━━ MATERIAL FOR THIS EXERCISE

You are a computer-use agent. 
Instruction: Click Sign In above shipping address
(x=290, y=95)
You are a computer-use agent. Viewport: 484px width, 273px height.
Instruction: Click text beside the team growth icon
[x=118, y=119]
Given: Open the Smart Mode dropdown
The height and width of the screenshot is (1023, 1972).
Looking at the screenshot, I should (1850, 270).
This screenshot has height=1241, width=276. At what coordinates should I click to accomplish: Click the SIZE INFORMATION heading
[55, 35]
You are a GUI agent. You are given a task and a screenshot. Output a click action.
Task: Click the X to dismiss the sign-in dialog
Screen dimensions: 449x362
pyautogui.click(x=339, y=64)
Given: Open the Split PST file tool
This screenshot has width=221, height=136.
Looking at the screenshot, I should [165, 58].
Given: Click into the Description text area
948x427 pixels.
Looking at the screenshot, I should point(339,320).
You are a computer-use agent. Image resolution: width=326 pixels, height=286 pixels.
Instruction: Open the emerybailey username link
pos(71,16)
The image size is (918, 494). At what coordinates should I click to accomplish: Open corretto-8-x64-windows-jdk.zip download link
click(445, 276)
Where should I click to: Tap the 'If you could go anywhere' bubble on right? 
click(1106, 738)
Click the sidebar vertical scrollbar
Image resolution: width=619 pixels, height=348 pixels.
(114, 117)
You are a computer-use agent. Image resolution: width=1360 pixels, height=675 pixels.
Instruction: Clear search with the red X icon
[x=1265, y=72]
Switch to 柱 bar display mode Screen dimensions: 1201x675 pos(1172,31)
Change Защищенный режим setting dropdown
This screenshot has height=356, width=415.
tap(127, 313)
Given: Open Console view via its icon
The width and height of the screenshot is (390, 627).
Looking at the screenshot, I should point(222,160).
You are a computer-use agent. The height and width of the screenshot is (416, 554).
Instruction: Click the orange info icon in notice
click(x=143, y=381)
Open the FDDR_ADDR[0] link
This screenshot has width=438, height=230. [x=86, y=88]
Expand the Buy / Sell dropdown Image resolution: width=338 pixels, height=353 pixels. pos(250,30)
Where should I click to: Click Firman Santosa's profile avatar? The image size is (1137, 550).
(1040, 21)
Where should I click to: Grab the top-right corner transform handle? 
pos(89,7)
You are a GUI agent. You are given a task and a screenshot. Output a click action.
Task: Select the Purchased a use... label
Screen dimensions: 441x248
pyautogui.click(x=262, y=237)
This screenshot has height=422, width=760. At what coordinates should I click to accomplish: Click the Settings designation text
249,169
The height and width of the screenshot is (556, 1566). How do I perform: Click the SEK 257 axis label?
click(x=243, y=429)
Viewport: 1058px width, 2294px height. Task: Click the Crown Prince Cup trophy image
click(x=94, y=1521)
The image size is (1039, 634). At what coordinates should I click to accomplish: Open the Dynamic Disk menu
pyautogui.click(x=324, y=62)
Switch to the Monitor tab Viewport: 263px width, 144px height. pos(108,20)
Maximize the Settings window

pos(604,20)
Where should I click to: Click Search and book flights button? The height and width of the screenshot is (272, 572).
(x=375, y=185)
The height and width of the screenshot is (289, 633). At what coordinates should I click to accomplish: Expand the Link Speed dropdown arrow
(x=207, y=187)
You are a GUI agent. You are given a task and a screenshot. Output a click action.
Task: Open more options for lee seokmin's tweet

━━━━

TASK REQUIREMENTS:
Retype the data shown above so that each line matches the original.

SOLVED PROBLEM:
You are a computer-use agent. 
Instruction: Click Sign In above shipping address
(x=290, y=95)
You are a computer-use agent. Viewport: 484px width, 273px height.
Instruction: Click text beside the team growth icon
[x=118, y=119]
Given: Open the Smart Mode dropdown
The height and width of the screenshot is (1023, 1972).
Looking at the screenshot, I should (1850, 270).
This screenshot has height=1241, width=276. At what coordinates should I click to accomplish: Click the SIZE INFORMATION heading
[55, 35]
You are a GUI agent. You are given a task and a screenshot. Output a click action.
Task: Click the X to dismiss the sign-in dialog
Screen dimensions: 449x362
pyautogui.click(x=339, y=64)
Given: Open the Split PST file tool
This screenshot has width=221, height=136.
Looking at the screenshot, I should [165, 58].
Given: Click into the Description text area
948x427 pixels.
Looking at the screenshot, I should point(339,320).
You are a computer-use agent. Image resolution: width=326 pixels, height=286 pixels.
Instruction: Open the emerybailey username link
pos(71,16)
The image size is (918, 494). At what coordinates should I click to accomplish: Open corretto-8-x64-windows-jdk.zip download link
click(445, 276)
Where should I click to: Tap the 'If you could go anywhere' bubble on right? 
click(1106, 738)
Click the sidebar vertical scrollbar
Image resolution: width=619 pixels, height=348 pixels.
(114, 117)
You are a computer-use agent. Image resolution: width=1360 pixels, height=675 pixels.
Instruction: Clear search with the red X icon
[x=1265, y=72]
Switch to 柱 bar display mode Screen dimensions: 1201x675 pos(1172,31)
Change Защищенный режим setting dropdown
This screenshot has height=356, width=415.
tap(127, 313)
Given: Open Console view via its icon
The width and height of the screenshot is (390, 627).
Looking at the screenshot, I should point(222,160).
You are a computer-use agent. The height and width of the screenshot is (416, 554).
Instruction: Click the orange info icon in notice
click(x=143, y=381)
Open the FDDR_ADDR[0] link
This screenshot has width=438, height=230. [x=86, y=88]
Expand the Buy / Sell dropdown Image resolution: width=338 pixels, height=353 pixels. pos(250,30)
Where should I click to: Click Firman Santosa's profile avatar? The image size is (1137, 550).
(1040, 21)
Where should I click to: Grab the top-right corner transform handle? 
pos(89,7)
You are a GUI agent. You are given a task and a screenshot. Output a click action.
Task: Select the Purchased a use... label
Screen dimensions: 441x248
pyautogui.click(x=262, y=237)
This screenshot has height=422, width=760. At what coordinates should I click to accomplish: Click the Settings designation text
249,169
The height and width of the screenshot is (556, 1566). How do I perform: Click the SEK 257 axis label?
click(x=243, y=429)
Viewport: 1058px width, 2294px height. Task: Click the Crown Prince Cup trophy image
click(x=94, y=1521)
The image size is (1039, 634). At what coordinates should I click to accomplish: Open the Dynamic Disk menu
pyautogui.click(x=324, y=62)
Switch to the Monitor tab Viewport: 263px width, 144px height. pos(108,20)
Maximize the Settings window

pos(604,20)
Where should I click to: Click Search and book flights button? The height and width of the screenshot is (272, 572).
(x=375, y=185)
The height and width of the screenshot is (289, 633). At what coordinates should I click to accomplish: Expand the Link Speed dropdown arrow
(x=207, y=187)
You are a GUI agent. You are given a task and a screenshot. Output a click action.
Task: Open more options for lee seokmin's tweet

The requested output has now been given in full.